Kita tentu juga berharap kepada pemerintah untuk dapat memberikan solusi terbaik agar minat baca masyarakat kita lebih baik. Misalnya memfokoskan penyaluran buku-buku pada daerah terpencil atau pada daerah yang jauh dari perkotaan. Dengan demikian kita berharap agar masyarakat jaya lewat buku.

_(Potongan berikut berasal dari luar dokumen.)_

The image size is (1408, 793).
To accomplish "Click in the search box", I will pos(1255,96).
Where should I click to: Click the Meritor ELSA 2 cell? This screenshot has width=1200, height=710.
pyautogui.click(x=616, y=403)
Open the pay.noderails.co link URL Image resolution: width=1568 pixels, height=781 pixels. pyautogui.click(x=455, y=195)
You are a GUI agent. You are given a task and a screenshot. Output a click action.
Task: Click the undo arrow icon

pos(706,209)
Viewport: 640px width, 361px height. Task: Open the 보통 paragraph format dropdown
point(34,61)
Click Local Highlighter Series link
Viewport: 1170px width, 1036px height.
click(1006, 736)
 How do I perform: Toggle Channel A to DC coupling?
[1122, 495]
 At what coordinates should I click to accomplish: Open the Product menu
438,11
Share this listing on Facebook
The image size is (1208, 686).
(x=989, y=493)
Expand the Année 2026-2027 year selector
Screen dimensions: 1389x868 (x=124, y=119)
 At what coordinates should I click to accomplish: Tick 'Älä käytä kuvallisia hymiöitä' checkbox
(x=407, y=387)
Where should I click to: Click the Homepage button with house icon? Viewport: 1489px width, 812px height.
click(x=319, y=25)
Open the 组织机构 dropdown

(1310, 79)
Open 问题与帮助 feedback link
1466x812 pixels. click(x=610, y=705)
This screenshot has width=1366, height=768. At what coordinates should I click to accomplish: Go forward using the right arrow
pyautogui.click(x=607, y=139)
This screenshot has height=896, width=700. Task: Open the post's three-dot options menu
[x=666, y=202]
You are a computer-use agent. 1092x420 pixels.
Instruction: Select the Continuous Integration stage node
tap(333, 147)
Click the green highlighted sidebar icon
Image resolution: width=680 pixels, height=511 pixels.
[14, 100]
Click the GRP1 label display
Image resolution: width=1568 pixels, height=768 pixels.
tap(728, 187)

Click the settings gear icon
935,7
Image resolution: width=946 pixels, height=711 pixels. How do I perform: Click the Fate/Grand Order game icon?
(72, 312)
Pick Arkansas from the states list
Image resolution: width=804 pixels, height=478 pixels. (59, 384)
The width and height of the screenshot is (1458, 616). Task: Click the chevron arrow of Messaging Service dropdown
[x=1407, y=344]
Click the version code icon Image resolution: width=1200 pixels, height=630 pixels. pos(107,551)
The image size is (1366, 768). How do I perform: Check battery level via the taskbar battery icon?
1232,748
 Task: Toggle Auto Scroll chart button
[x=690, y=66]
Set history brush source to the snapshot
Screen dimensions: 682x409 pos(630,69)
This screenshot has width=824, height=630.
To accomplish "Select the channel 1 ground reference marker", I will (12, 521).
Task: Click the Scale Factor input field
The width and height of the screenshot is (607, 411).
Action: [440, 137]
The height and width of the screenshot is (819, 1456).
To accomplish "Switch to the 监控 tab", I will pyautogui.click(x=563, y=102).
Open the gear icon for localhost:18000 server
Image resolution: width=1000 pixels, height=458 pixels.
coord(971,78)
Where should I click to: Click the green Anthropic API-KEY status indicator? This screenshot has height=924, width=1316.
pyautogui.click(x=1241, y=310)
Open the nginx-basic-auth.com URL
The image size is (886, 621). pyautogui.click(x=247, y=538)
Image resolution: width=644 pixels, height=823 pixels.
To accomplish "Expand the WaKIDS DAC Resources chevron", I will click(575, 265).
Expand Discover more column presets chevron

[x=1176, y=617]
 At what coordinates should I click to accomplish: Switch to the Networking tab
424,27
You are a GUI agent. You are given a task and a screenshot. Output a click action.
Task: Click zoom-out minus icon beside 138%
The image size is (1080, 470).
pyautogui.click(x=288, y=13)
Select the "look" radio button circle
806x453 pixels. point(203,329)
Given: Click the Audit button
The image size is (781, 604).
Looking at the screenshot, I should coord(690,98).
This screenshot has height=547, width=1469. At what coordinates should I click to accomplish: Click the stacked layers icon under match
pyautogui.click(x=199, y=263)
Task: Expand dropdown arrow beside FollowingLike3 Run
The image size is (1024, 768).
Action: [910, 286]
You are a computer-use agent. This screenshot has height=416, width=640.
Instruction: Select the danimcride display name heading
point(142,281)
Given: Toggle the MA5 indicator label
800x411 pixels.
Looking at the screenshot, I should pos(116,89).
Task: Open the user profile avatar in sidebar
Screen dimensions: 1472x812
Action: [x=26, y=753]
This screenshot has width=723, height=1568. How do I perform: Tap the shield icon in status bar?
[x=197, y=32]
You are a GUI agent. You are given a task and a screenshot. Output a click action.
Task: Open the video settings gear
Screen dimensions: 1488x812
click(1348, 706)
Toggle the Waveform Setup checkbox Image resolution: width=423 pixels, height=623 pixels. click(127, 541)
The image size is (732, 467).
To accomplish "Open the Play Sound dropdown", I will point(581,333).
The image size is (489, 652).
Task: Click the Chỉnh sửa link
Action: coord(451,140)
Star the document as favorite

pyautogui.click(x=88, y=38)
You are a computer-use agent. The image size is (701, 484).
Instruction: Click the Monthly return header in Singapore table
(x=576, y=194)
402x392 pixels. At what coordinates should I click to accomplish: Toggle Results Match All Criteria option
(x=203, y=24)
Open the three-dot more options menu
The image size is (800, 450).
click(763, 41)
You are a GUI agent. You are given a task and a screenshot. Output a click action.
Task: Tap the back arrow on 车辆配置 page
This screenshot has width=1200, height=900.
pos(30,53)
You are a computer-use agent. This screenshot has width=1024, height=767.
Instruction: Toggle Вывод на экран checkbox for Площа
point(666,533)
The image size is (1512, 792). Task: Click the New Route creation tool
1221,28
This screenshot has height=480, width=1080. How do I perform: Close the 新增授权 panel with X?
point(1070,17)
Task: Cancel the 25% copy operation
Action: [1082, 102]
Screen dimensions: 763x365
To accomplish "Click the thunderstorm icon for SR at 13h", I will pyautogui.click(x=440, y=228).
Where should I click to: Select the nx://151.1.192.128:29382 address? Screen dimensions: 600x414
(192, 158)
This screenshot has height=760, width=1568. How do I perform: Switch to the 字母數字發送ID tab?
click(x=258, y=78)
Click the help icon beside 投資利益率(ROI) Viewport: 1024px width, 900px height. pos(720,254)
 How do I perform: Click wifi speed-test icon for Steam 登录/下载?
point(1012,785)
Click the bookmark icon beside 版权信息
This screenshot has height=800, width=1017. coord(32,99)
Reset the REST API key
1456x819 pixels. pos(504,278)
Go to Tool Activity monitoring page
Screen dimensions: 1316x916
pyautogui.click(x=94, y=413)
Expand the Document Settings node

Dan juga agar buku-buku di negeri ini tidak lagi kesepian di atas rak-rak buku. Juga semoga buku tidak lagi lapuk karena tidak pernah terjamah. Atau yang lebih tragis, agar buku tidak hancur di makan kecoa.
Tentang Penulis
Farizal Sikumbang adalah perajin Sastra. Bukunya yang sudah terbit, “Kupu-Kupu Orang Mati” (Yogyakarta, 2017), “Perempuan dalam Prahara” (Yogyakarta, 2019), “Mata Kuning Muda”( Yogyakarta 2022), “Menunggu Hujan Reda”, (Yogyakarta 2022). Tahun 2020 Mengikuti Resedensi Sastrawan Berkarya le Kalimantan Timur yang dipalilitasi oleh Badan Bahasa Jakarta. Kini tercatat sebagai guru SMA 2 Seulimeum dan SMAS Granada Provinsi Aceh.